Stored entries:
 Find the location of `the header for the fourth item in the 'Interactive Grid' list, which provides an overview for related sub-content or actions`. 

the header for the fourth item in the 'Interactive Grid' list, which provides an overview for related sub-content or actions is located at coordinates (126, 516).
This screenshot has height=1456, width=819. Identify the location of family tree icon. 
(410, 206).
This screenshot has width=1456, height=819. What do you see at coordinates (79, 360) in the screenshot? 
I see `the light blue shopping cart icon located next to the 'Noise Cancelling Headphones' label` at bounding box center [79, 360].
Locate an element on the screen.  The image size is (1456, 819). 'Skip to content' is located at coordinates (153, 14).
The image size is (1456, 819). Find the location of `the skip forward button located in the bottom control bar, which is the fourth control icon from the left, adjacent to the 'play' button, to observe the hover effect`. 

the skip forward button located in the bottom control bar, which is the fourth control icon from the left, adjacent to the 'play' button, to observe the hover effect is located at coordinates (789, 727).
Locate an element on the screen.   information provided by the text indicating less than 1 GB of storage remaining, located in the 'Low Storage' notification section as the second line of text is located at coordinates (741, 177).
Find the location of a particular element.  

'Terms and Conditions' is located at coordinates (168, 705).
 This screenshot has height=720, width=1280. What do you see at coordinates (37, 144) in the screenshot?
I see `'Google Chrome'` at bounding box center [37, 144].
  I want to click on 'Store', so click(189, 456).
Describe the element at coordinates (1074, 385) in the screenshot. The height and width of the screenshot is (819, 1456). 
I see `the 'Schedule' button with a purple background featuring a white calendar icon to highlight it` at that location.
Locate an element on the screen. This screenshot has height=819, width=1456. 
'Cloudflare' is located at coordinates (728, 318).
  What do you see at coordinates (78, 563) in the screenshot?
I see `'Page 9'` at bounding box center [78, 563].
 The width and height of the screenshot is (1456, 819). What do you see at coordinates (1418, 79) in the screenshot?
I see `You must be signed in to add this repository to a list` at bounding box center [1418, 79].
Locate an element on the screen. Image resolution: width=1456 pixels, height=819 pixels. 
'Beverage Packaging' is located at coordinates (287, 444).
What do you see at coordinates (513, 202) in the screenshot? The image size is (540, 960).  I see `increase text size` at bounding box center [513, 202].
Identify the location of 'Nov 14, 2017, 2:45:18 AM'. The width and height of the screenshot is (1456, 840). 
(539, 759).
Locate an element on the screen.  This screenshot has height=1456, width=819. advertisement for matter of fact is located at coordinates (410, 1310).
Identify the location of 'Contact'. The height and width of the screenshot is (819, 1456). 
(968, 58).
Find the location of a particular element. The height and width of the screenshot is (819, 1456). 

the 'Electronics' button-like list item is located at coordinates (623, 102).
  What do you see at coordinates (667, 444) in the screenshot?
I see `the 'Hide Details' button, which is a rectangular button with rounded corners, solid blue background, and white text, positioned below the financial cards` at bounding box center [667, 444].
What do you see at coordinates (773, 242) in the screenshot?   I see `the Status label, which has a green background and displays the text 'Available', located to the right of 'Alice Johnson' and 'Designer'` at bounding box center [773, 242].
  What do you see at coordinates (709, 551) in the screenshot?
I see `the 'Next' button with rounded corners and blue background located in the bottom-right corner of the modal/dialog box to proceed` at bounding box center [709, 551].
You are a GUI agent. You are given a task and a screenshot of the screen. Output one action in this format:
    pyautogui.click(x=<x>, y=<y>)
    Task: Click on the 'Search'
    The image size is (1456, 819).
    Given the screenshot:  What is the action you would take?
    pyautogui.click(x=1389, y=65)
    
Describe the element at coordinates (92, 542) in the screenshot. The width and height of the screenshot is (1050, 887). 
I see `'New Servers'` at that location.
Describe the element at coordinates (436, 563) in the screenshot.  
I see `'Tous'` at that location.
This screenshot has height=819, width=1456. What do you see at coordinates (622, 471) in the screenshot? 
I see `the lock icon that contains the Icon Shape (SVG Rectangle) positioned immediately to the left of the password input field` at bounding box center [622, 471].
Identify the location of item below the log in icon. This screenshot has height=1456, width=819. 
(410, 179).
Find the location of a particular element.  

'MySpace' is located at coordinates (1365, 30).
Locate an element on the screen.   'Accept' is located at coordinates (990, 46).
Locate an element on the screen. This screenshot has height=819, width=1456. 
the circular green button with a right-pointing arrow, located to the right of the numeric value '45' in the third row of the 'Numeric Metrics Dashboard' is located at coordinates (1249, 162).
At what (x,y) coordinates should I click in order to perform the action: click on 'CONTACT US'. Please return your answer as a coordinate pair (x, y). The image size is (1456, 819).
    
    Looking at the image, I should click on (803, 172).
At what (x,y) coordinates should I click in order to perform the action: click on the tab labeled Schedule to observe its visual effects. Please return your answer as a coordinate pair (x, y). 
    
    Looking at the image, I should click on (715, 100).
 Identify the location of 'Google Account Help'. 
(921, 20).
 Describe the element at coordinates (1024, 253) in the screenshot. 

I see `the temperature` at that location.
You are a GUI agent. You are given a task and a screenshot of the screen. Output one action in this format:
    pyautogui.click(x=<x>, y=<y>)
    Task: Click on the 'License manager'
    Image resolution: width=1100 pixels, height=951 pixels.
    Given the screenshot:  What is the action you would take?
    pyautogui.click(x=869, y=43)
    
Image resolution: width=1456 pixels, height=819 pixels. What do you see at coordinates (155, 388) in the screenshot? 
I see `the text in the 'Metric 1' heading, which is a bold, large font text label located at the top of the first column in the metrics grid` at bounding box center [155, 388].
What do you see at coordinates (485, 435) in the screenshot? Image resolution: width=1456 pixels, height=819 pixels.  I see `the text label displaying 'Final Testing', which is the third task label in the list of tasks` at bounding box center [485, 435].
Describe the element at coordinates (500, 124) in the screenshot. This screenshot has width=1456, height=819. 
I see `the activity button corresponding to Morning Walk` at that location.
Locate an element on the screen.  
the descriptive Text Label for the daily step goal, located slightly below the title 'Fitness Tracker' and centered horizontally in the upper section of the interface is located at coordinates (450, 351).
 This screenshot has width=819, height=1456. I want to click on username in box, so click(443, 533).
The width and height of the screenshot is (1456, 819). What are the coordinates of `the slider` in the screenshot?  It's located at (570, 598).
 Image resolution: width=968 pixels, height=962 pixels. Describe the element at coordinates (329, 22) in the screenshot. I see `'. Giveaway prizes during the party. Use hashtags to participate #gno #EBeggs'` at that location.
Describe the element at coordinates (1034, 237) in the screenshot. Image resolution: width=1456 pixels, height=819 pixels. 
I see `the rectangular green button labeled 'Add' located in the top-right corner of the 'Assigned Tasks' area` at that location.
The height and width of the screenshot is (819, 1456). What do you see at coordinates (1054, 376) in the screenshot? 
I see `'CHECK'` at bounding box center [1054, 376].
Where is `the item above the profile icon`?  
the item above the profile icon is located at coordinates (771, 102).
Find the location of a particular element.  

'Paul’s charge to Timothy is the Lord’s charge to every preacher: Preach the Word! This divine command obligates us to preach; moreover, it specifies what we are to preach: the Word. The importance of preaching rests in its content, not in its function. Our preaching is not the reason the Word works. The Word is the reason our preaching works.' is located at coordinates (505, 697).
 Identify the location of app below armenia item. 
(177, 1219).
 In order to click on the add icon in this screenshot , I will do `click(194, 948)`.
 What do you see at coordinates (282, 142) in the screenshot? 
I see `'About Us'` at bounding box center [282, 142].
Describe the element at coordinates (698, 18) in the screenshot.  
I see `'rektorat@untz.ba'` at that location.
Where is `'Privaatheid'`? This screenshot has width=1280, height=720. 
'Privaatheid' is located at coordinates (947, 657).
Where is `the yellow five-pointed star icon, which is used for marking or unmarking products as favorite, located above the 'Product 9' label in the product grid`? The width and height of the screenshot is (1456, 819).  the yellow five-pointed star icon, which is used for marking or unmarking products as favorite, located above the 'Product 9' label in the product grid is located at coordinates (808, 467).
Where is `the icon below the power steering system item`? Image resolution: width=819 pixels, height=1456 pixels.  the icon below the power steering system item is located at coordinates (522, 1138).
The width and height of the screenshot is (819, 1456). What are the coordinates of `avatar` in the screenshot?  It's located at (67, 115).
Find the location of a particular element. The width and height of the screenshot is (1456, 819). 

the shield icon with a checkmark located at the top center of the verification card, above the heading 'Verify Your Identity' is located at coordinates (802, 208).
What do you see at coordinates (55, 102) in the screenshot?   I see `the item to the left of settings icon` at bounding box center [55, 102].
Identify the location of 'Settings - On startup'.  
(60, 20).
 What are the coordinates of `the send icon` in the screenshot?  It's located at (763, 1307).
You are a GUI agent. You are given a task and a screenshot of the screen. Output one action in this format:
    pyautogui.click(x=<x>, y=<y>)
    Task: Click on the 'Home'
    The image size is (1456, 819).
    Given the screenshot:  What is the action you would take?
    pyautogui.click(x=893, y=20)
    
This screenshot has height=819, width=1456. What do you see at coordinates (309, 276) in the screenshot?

**JOB**
Convert the records, from the line containing "coordinates (153, 14)." down through the line containing "coordinates (741, 177).", into a two-column CSV with the columns input and output. Give one row for each record, with its text under input and its answer under output, each in a quoted field with line breaks replaced by spaces.

**WORKED SOLUTION**
input,output
"Locate an element on the screen.","The image size is (1456, 819). 'Skip to content' is located at coordinates (153, 14)."
"The image size is (1456, 819). Find the location of `the skip forward button located in the bottom control bar, which is the fourth control icon from the left, adjacent to the 'play' button, to observe the hover effect`.","the skip forward button located in the bottom control bar, which is the fourth control icon from the left, adjacent to the 'play' button, to observe the hover effect is located at coordinates (789, 727)."
"Locate an element on the screen.","information provided by the text indicating less than 1 GB of storage remaining, located in the 'Low Storage' notification section as the second line of text is located at coordinates (741, 177)."